Nelson Jungbluth (1921 – 2008) viveu 86 anos em transbordante criatividade. Começou sua carreira como cartunista, e, por mais de 35 anos, trabalhou para a Varig como publicitário e ilustrador. 

Homem de paradoxos – cosmopolita na vida, interiorano na arte; tradicional no tema, inovador na forma –, Nelson ousou em traços alongados e brincou com cores vibrantes. Com sua pincelada generosa, representou personagens alegres e vívidos, escapando do naturalismo óbvio ao pintar figuras nascidas de sua farta imaginação. 
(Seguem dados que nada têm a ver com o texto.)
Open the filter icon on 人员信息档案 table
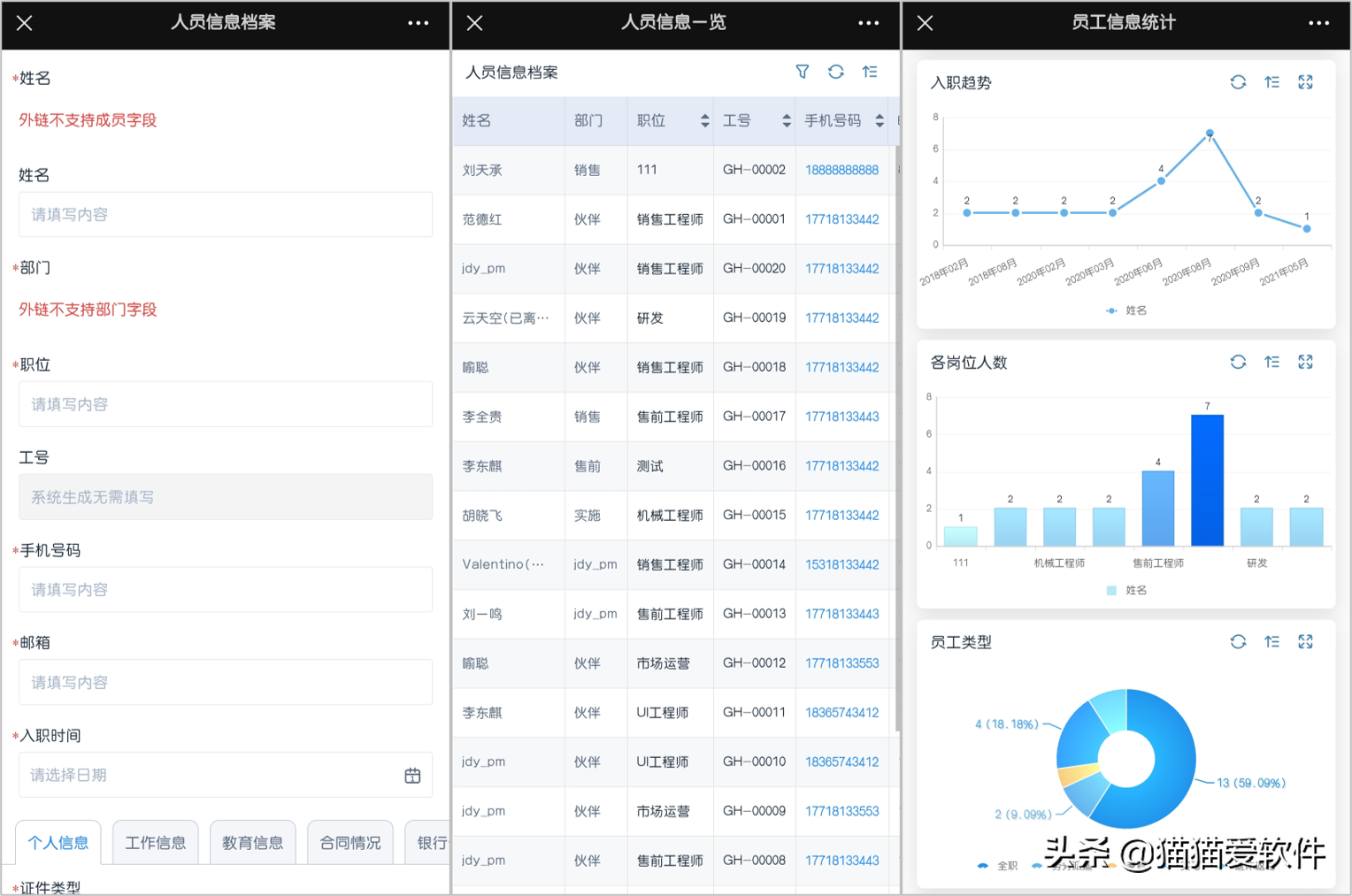point(802,72)
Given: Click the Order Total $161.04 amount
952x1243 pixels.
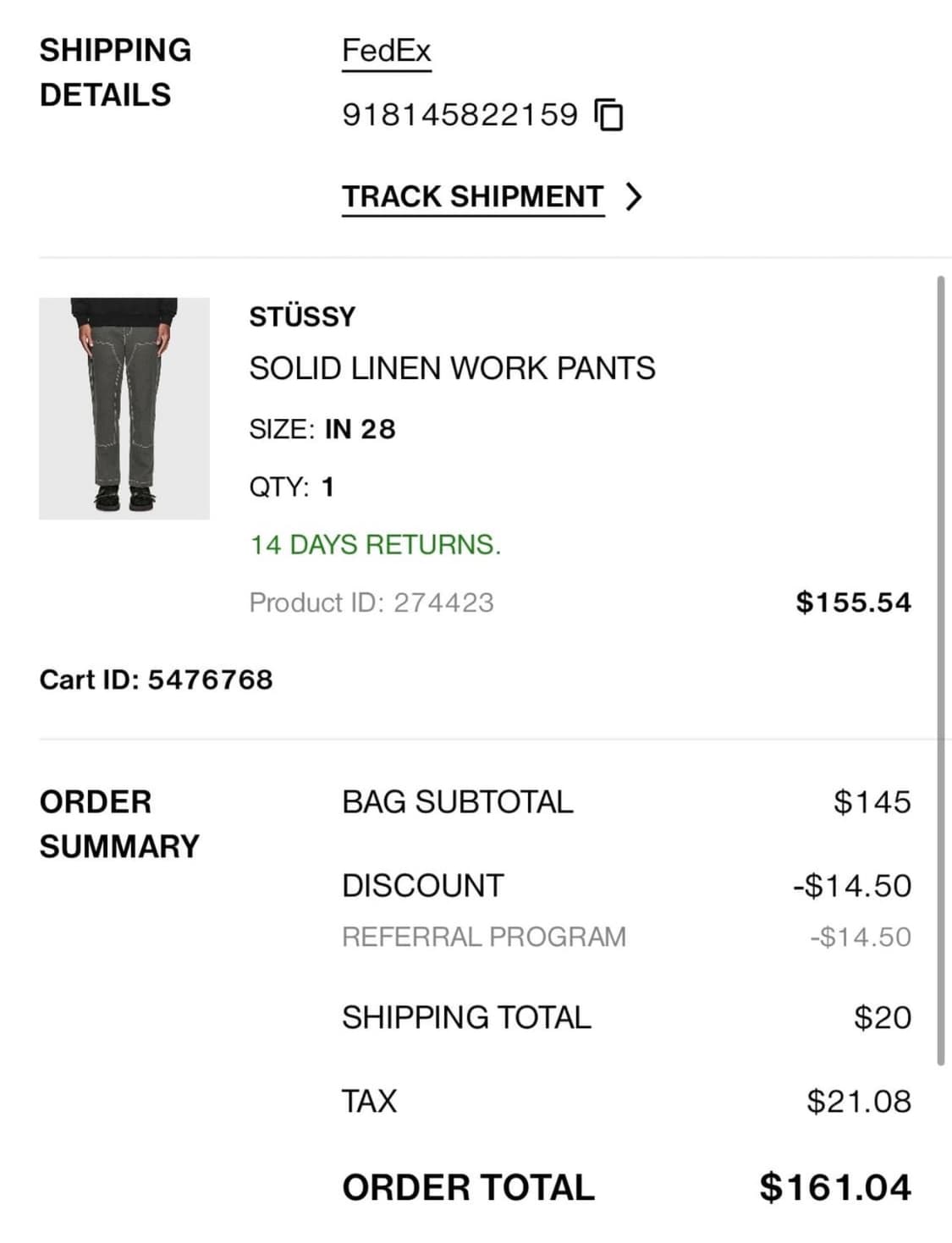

Suas mãos deram vida a cavalos tão elegantes que talvez não encontremos igual na história da arte brasileira. Ao longo das três décadas dedicadas à pintura (Jungbluth inicia a pintar quando já tinha mais de 50 anos), seus cavalos sofreram transformações formais: as patas ficaram mais finas e o corpo tornou-se mais robusto. Mas uma característica jamais mudou: eles sempre foram representados livres. Não há freios ou baias. Não há amarras, ou coxilhas. 

Livres, como o próprio artista, que, assim como a rosa dos ventos que utilizou para criar a marca da Varig, também voou, cruzou fronteiras e foi até onde sua imaginação lhe permitiu.

Hoje suas pinturas estão espalhadas em diversos países como Estados Unidos, África do Sul, Mônaco, Portugal, além de colecionadores particulares.
Nelson faleceu em Abril de 2008 e seu Acervo é carinhosamente cuidado por sua única filha Sue Jungbluth.